**EXERCICE**: Veuillez recopier sans rien changer le passage du texte sur la légitimité royale qui va de « Les Capétiens, à » jusqu'à « du droit privé. ».

**TEXTE À LIRE**:
= = = = =

Le développement du caractère religieux de la royauté fonde communément la légitimité du pouvoir que l’on retrouve dans la plupart des pays d’Europe occidentale. Une telle évolution n’est concevable qu’à une époque de foi intense.

La doctrine de la souveraineté théocratique vient renforcer l’hérédité du pouvoir royal, qui demeure le fondement de la légitimité dans la France de l’Ancien Régime. La conception patrimoniale du pouvoir, héritée de l’époque franque, n’a pas pour autant disparu, car elle semblait aussi naturelle, pour la dévolution de la couronne, que le principe de l’hérédité utilisé en droit public. Le premier Capétien, Hugues Capet, n’était, en effet, qu’un féodal devenu roi. Or la féodalité est, en gros, une appropriation des charges publiques, une identification entre la propriété du sol et l’exercice de la puissance publique: commandement militaire, justice, impôts. La féodalité s’analyse comme un processus de désagrégation de l’État, dans la mesure très sommaire où cette notion existait sous les Capétiens. Cette désagrégation aboutit à un émiettement du pouvoir entre les seigneurs locaux. Mais bien souvent le morcellement n’est qu’apparent, un regroupement s’opérant, en effet, par l’intermédiaire des grands seigneurs, ce qui facilitera plus tard la reconstitution par le roi de l’unité nationale.

Les Capétiens, à l’origine simples seigneurs, n’ont d’autorité réelle que sur leur propre domaine. La distinction entre droit public et droit privé ne s’est faite qu’au cours d’une longue évolution. Les juristes, en raison du danger que présentait un tel état de choses, dégagent une théorie statutaire , selon laquelle la couronne est dévolue suivant un statut excédant les règles du droit privé.

Les lois fondamentales

Les lois constitutionnelles de la monarchie, ou, selon la terminologie d’alors, les lois fondamentales , sont d’origine coutumière, et c’est pourquoi «l’accord ne s’est jamais fait ni sur leur liste exacte ni sur leur nature profonde» (F. Olivier-Martin).

= = = = =

**DONNÉES FOURNIES**:
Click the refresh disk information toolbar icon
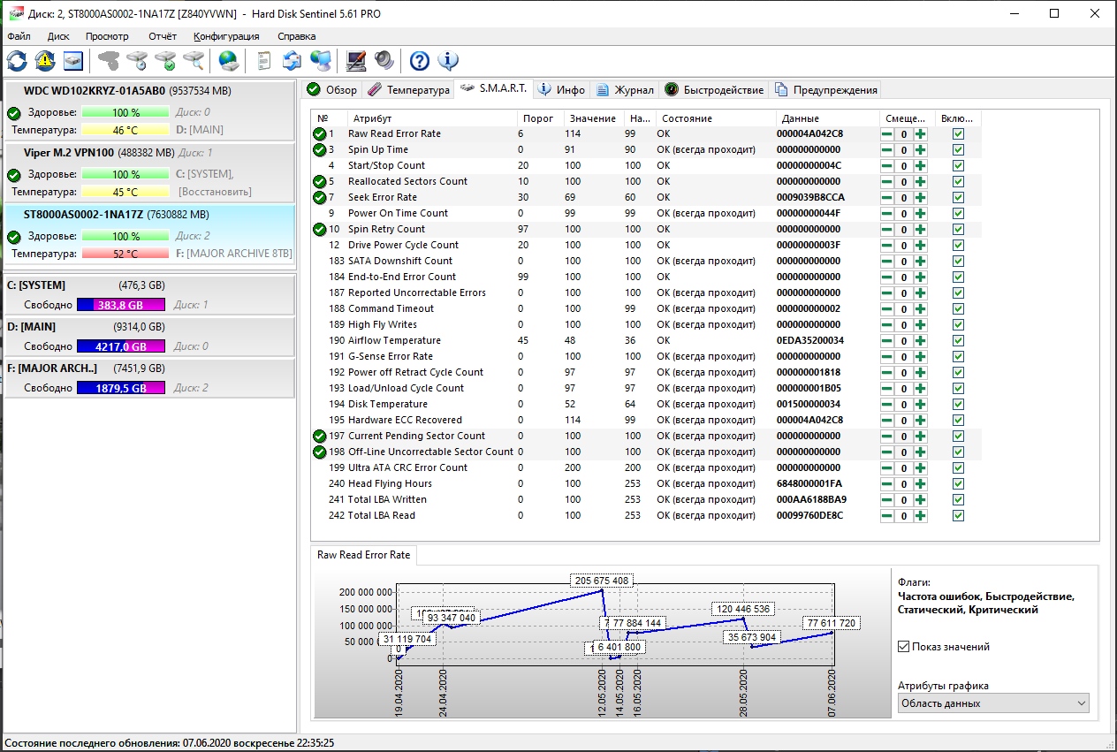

= = = = =

**CORRIGÉ RÉDIGÉ**:
Les Capétiens, à l’origine simples seigneurs, n’ont d’autorité réelle que sur leur propre domaine. La distinction entre droit public et droit privé ne s’est faite qu’au cours d’une longue évolution. Les juristes, en raison du danger que présentait un tel état de choses, dégagent une théorie statutaire , selon laquelle la couronne est dévolue suivant un statut excédant les règles du droit privé.